**What the exercise asks:**
Reproduce each of the following entries word for word, keeping every line unchanged.

**Material to process:**
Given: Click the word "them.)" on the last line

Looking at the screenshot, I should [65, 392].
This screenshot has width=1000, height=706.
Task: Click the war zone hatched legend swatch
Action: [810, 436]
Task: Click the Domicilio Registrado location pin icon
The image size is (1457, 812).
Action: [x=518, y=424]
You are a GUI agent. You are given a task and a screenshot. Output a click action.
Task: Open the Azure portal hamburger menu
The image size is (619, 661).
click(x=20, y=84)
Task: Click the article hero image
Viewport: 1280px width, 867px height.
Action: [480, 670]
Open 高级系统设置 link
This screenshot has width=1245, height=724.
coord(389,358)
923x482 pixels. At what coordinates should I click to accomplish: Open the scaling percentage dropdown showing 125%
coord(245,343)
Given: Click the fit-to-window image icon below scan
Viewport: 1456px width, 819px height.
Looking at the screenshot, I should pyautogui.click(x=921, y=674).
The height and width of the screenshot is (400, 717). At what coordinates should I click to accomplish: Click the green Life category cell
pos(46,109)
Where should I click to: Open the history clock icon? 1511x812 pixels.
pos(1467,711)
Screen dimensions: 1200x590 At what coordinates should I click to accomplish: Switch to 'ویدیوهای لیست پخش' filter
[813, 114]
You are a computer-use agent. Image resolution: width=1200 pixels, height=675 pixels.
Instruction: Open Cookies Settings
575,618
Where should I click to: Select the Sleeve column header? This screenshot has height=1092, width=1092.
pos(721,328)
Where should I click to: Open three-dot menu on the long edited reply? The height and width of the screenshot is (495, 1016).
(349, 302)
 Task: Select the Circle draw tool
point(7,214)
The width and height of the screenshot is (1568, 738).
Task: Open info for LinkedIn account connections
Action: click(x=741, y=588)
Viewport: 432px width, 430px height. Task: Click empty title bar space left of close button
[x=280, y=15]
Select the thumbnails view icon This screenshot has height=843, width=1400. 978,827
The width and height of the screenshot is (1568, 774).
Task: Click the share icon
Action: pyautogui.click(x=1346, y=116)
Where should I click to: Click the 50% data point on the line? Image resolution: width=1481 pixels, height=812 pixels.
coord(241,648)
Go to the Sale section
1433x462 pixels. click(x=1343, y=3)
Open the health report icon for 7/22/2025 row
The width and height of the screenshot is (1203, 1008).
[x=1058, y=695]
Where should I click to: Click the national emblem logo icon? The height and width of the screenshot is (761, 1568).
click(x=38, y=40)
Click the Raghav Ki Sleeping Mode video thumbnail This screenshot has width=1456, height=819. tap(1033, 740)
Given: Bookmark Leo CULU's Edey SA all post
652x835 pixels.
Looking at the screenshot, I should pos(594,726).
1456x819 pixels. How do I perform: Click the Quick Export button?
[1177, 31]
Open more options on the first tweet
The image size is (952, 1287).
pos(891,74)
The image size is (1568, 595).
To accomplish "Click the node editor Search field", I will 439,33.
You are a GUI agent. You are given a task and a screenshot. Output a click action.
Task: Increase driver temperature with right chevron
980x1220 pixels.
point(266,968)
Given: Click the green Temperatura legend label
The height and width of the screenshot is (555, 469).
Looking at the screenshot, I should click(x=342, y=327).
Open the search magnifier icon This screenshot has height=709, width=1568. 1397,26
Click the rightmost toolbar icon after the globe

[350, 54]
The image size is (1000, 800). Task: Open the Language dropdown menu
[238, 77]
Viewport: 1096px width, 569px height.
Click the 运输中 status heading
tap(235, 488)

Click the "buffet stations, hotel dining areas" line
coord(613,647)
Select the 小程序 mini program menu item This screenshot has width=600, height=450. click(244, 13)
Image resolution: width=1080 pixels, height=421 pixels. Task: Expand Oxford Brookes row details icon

**Exercise solution:**
Given: Click the word "them.)" on the last line

Looking at the screenshot, I should [65, 392].
This screenshot has width=1000, height=706.
Task: Click the war zone hatched legend swatch
Action: [810, 436]
Task: Click the Domicilio Registrado location pin icon
The image size is (1457, 812).
Action: [x=518, y=424]
You are a GUI agent. You are given a task and a screenshot. Output a click action.
Task: Open the Azure portal hamburger menu
The image size is (619, 661).
click(x=20, y=84)
Task: Click the article hero image
Viewport: 1280px width, 867px height.
Action: [480, 670]
Open 高级系统设置 link
This screenshot has width=1245, height=724.
coord(389,358)
923x482 pixels. At what coordinates should I click to accomplish: Open the scaling percentage dropdown showing 125%
coord(245,343)
Given: Click the fit-to-window image icon below scan
Viewport: 1456px width, 819px height.
Looking at the screenshot, I should pyautogui.click(x=921, y=674).
The height and width of the screenshot is (400, 717). At what coordinates should I click to accomplish: Click the green Life category cell
pos(46,109)
Where should I click to: Open the history clock icon? 1511x812 pixels.
pos(1467,711)
Screen dimensions: 1200x590 At what coordinates should I click to accomplish: Switch to 'ویدیوهای لیست پخش' filter
[813, 114]
You are a computer-use agent. Image resolution: width=1200 pixels, height=675 pixels.
Instruction: Open Cookies Settings
575,618
Where should I click to: Select the Sleeve column header? This screenshot has height=1092, width=1092.
pos(721,328)
Where should I click to: Open three-dot menu on the long edited reply? The height and width of the screenshot is (495, 1016).
(349, 302)
 Task: Select the Circle draw tool
point(7,214)
The width and height of the screenshot is (1568, 738).
Task: Open info for LinkedIn account connections
Action: click(x=741, y=588)
Viewport: 432px width, 430px height. Task: Click empty title bar space left of close button
[x=280, y=15]
Select the thumbnails view icon This screenshot has height=843, width=1400. 978,827
The width and height of the screenshot is (1568, 774).
Task: Click the share icon
Action: pyautogui.click(x=1346, y=116)
Where should I click to: Click the 50% data point on the line? Image resolution: width=1481 pixels, height=812 pixels.
coord(241,648)
Go to the Sale section
1433x462 pixels. click(x=1343, y=3)
Open the health report icon for 7/22/2025 row
The width and height of the screenshot is (1203, 1008).
[x=1058, y=695]
Where should I click to: Click the national emblem logo icon? The height and width of the screenshot is (761, 1568).
click(x=38, y=40)
Click the Raghav Ki Sleeping Mode video thumbnail This screenshot has width=1456, height=819. tap(1033, 740)
Given: Bookmark Leo CULU's Edey SA all post
652x835 pixels.
Looking at the screenshot, I should pos(594,726).
1456x819 pixels. How do I perform: Click the Quick Export button?
[1177, 31]
Open more options on the first tweet
The image size is (952, 1287).
pos(891,74)
The image size is (1568, 595).
To accomplish "Click the node editor Search field", I will 439,33.
You are a GUI agent. You are given a task and a screenshot. Output a click action.
Task: Increase driver temperature with right chevron
980x1220 pixels.
point(266,968)
Given: Click the green Temperatura legend label
The height and width of the screenshot is (555, 469).
Looking at the screenshot, I should click(x=342, y=327).
Open the search magnifier icon This screenshot has height=709, width=1568. 1397,26
Click the rightmost toolbar icon after the globe

[350, 54]
The image size is (1000, 800). Task: Open the Language dropdown menu
[238, 77]
Viewport: 1096px width, 569px height.
Click the 运输中 status heading
tap(235, 488)

Click the "buffet stations, hotel dining areas" line
coord(613,647)
Select the 小程序 mini program menu item This screenshot has width=600, height=450. click(244, 13)
Image resolution: width=1080 pixels, height=421 pixels. Task: Expand Oxford Brookes row details icon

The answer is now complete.